Almost overnight, Peruvian President Alberto Fujimori has become a political anachronism.
For the last seven years, he has represented the long-venerated Latin American tradition of strong personalistic rule - the leader who understands the people and their needs and does "what's gotta be done." For almost all of that time he has had popular approval ratings in the 50 percent to 80 percent range - levels that most heads of state can only dream about.
The reason is simple. With his election in 1990, Mr. Fujimori inherited a nation near collapse - hyperinflation of up to 60 percent a month, an economic cupboard that was virtually bare and with zero international credit, burgeoning drug production as the only growth industry, and the highest levels of guerrilla violence in Latin America at the hands of the Shining Path and the Tpac Amaru Revolutionary Movement (MRTA).
And he turned it around - single-digit annual inflation, solid economic growth with full international credit backing, a big drop in coca leaf production (the raw material for cocaine), and guerrilla violence a shadow of its former self.
Peruvians liked the results and supported their author. Fujimori basked in the glow. So what went wrong?
One risk too many
Our intrepid hero, instead of preparing to ride off into the sunset after two unprecedented five-year elected terms, his legacy as Peru's modern savior intact, concluded, caudillo-style, that more was better. At the peak of his popularity as the daring risk taker who successfully engineered the MRTA hostage rescue from the Japanese ambassador's residence in late April, Fujimori blew it by trying to secure yet another five-year term in office.

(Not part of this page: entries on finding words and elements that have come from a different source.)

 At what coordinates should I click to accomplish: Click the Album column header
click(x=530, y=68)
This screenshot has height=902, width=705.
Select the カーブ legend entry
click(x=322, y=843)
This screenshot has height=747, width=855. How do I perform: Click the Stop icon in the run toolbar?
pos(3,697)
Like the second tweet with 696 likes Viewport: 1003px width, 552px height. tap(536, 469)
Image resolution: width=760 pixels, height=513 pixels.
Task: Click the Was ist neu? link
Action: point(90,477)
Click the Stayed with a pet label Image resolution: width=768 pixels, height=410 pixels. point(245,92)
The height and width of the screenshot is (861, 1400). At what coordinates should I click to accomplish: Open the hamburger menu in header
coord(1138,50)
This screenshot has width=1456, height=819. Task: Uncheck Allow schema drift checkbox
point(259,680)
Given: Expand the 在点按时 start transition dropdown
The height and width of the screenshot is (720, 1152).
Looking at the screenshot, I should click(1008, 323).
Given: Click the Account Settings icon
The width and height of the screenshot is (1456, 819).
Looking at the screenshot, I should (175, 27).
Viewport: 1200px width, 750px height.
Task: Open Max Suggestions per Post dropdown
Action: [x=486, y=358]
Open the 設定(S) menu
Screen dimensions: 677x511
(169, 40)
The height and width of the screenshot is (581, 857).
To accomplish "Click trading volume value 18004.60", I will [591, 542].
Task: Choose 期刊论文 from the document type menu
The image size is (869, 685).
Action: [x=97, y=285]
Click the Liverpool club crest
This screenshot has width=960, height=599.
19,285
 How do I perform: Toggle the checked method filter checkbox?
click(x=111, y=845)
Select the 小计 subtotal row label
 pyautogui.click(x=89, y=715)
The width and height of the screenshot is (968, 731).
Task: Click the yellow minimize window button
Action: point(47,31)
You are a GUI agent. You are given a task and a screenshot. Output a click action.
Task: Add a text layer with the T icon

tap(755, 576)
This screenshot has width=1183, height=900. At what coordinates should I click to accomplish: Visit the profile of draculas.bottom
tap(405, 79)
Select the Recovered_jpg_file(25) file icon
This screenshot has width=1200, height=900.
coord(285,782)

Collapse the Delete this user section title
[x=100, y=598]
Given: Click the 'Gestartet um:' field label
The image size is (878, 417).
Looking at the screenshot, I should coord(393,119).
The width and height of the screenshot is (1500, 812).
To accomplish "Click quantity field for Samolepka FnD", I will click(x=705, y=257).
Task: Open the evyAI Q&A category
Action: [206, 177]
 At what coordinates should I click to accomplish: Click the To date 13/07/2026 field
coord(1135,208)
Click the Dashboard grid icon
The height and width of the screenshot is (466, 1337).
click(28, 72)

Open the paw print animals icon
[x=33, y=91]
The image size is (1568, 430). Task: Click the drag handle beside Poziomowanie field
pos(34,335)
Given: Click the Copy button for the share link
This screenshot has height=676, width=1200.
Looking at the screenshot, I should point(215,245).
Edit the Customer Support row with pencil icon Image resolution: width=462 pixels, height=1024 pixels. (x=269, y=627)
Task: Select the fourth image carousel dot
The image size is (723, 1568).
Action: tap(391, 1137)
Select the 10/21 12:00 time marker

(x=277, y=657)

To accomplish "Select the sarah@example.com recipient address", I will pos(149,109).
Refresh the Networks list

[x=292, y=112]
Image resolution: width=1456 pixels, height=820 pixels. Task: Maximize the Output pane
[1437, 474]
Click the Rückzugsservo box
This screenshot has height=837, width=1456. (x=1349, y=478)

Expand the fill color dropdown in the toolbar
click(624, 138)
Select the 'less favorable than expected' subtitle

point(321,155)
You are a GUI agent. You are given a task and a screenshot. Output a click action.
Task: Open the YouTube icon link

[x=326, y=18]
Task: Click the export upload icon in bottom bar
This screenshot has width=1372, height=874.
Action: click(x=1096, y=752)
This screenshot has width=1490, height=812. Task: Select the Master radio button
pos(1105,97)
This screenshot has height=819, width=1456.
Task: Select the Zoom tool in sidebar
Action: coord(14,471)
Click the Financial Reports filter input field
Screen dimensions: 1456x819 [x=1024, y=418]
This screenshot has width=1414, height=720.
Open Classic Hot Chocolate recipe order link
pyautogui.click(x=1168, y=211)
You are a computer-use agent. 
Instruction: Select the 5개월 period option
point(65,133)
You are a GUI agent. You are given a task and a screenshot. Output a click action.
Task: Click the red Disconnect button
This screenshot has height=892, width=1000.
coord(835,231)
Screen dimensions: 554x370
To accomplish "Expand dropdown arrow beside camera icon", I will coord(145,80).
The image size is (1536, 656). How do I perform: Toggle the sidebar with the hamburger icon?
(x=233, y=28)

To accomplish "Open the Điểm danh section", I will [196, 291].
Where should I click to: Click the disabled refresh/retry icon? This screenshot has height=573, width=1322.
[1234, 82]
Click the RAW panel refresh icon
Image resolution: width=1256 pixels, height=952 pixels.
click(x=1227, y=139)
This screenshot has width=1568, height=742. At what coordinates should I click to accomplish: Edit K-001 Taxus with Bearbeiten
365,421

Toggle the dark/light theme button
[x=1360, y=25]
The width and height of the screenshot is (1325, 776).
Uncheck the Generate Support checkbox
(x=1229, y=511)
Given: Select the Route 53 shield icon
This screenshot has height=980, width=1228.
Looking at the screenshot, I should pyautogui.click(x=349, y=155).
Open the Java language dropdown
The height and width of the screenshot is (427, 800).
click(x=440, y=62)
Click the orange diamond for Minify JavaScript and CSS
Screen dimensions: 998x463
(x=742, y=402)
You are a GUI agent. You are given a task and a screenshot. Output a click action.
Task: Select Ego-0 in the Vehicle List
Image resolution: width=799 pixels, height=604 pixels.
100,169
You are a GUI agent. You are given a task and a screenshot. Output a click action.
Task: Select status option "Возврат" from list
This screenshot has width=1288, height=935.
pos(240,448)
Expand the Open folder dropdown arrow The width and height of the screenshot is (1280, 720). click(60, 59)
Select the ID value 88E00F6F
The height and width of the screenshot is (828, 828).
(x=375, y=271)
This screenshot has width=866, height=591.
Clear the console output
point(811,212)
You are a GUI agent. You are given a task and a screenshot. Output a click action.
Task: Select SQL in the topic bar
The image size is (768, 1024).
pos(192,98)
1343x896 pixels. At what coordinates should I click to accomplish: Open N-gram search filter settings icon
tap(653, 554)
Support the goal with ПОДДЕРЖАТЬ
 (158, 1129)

No matter that Peru's Supreme Electoral Tribunal majority of judges determined that a third term was unconstitutional. President Fujimori simply got his one house congressional majority to vote to remove the offending judges.
With the prospect of a popular referendum constitutionally empowered to reach the same decision as the tribunal majority after collecting some 100,000 signatures, the president changed the rules to require 1 million signatures (which organizers may well be able to get).
And when Frecuencia Latina, an independent television station, had the temerity to broadcast damning evidence that Fujimori's intelligence services were secretly and illegally tapping some 200 telephones of leading opposition politicians, businesspeople, and news media, the president moved to revoke the Peruvian citizenship of the station's Israeli-born owner, Baruch Ivcher. Last week a court upheld the president's decree, though Mr. Ivcher plans to appeal the decision.
What a remarkable turn of events for a head of state who has presided over one of the most extraordinary recoveries of a Latin American nation in memory!
But that was then and this is now. Peruvians revere Alberto Fujimori for saving their country. However, they are not willing to put up with his blatant machinations to stay in charge now that the crises have passed. Democracy of and by the people seems to be sprouting again in Peru. Fujimori would be well advised to listen to the people for once. His time has come, and passed - and so should he.
* David Scott Palmer, editor/contributor of "Shining Path of Peru" (St. Martin's Press), teaches Latin American politics at Boston University.